Psychological consequences of quarantine and social isolation during COVID-19 pandemic

January 16, 2021

Chaolin Huang , Lixue Huang , Yeming Wang, Xia Li, Lili Ren, Xiaoying Gu , Liang Kang, Li Guo, Min Liu, Xing Zhou, Jianfeng Luo, Zhenghui Huang, Shengjin Tu, Yue Zhao, Li Chen, Decui Xu, Yanping Li , Caihong Li, Lu Peng, Yong Li,Wuxiang Xie, Dan Cui, Lianhan Shang, Guohui Fan, Jiuyang Xu , Geng Wang, Ying Wang, Jingchuan Zhong, Chen Wang , Jianwei Wang , Dingyu Zhang, Bin Cao

The Lancet

Within six months of the onset of symptoms, most patients have at least one sign, especially fatigue or muscle weakness, sleeping difficulties, and anxiety or depression.
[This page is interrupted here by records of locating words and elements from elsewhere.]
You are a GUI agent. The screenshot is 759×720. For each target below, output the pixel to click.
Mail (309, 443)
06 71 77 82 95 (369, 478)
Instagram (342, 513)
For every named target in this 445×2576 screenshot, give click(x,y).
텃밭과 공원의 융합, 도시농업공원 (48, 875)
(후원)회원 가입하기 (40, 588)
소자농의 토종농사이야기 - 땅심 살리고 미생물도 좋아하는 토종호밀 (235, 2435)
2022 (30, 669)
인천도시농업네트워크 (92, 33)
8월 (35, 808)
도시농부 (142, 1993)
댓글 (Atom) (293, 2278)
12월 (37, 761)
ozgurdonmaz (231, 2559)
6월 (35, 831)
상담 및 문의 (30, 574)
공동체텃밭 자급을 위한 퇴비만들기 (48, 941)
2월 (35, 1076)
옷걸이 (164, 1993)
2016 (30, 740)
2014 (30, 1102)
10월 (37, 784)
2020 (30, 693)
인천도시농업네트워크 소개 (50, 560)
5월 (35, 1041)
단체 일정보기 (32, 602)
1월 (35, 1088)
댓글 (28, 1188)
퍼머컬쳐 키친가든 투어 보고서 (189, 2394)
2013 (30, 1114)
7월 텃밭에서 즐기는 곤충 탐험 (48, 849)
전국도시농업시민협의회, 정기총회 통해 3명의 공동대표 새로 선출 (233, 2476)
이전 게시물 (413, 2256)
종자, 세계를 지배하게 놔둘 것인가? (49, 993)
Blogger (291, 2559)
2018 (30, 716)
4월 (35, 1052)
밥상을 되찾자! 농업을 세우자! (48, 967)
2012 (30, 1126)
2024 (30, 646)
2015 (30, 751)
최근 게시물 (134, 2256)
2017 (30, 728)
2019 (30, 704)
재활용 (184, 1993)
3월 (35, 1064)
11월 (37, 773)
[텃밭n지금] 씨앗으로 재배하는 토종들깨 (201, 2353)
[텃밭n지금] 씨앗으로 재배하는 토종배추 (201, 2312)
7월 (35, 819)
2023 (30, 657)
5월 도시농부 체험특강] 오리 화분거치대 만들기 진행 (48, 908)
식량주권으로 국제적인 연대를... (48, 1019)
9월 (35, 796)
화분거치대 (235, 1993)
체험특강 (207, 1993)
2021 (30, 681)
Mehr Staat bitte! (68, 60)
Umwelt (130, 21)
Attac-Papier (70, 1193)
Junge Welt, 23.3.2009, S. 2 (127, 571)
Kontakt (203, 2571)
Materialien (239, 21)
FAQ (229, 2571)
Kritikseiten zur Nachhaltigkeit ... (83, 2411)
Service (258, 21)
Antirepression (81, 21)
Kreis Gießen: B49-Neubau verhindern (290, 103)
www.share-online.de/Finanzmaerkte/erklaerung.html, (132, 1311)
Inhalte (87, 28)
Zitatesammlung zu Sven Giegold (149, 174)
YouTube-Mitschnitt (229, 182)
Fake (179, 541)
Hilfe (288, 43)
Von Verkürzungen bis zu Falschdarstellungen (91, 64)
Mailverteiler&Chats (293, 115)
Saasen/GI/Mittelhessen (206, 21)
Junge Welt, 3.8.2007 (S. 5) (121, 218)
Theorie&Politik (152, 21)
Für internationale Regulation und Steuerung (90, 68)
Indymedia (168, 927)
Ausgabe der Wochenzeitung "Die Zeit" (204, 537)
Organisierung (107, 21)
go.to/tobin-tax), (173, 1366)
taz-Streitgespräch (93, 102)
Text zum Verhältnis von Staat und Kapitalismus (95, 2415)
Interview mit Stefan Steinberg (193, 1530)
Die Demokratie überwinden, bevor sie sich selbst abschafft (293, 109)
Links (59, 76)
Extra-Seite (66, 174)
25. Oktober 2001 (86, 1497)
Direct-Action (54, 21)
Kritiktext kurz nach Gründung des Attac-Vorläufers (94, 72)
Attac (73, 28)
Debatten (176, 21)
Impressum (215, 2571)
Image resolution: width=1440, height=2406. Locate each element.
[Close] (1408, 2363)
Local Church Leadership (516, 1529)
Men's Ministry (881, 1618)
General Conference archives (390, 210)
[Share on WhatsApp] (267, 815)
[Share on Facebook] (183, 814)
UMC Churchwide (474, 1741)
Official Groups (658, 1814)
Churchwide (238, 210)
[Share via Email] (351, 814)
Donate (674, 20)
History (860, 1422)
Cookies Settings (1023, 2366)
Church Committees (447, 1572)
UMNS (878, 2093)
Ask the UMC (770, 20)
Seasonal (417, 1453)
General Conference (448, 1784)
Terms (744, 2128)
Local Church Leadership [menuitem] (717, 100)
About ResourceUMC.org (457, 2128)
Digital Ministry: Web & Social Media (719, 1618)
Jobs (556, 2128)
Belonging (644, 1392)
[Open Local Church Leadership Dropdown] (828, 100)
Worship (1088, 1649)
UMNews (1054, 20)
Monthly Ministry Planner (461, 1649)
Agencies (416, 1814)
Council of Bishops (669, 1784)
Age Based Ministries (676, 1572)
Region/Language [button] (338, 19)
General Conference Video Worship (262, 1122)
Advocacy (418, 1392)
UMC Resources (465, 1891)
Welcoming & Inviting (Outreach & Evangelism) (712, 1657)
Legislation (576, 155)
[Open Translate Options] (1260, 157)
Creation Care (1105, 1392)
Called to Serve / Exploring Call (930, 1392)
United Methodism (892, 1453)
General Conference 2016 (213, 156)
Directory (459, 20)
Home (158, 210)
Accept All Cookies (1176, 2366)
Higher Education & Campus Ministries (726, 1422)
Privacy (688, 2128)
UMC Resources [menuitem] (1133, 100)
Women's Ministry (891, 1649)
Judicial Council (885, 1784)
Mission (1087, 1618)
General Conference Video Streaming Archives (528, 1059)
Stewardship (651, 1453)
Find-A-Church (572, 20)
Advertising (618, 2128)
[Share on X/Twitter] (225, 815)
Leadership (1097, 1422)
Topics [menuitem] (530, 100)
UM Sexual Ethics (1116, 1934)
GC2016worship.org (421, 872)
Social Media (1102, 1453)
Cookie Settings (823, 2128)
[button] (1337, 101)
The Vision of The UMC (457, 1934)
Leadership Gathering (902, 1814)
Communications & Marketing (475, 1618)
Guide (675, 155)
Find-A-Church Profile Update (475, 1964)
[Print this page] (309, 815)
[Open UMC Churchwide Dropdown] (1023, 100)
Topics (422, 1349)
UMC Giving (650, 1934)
Patients with more severe illnesses were at higher risk.Most of the survivors recovered physically, but 33% reported a decline in their mental health; the follow-up study showed that 40% of the patients still had a problem with chronic fatigue, being female, and the severity of the disease are risk factors for persistent psychological symptoms.Surviving women have higher stress levels. Higher levels of depression and anxiety, physical deterioration or fatigue, post-activity polypnea, and alopecia were also more common in women than in men.The study results indicate that a considerable proportion (22-56% on different severity scales) of the participants had an abnormality of pulmonary diffusion six months after the onset of symptoms, persistent kidney dysfunctions were observed, and some were diagnosed with diabetes venous thromboembolic diseases.These results support that people with serious illnesses need post-discharge care. In turn, longer follow-up studies are required for a large population to understand the full spectrum.

Huang C, Huang L, Wang Y, et al. 6-month consequences of COVID-19 in patients discharged from hospital: a cohort study. The Lancet 2021; 397: 220–32.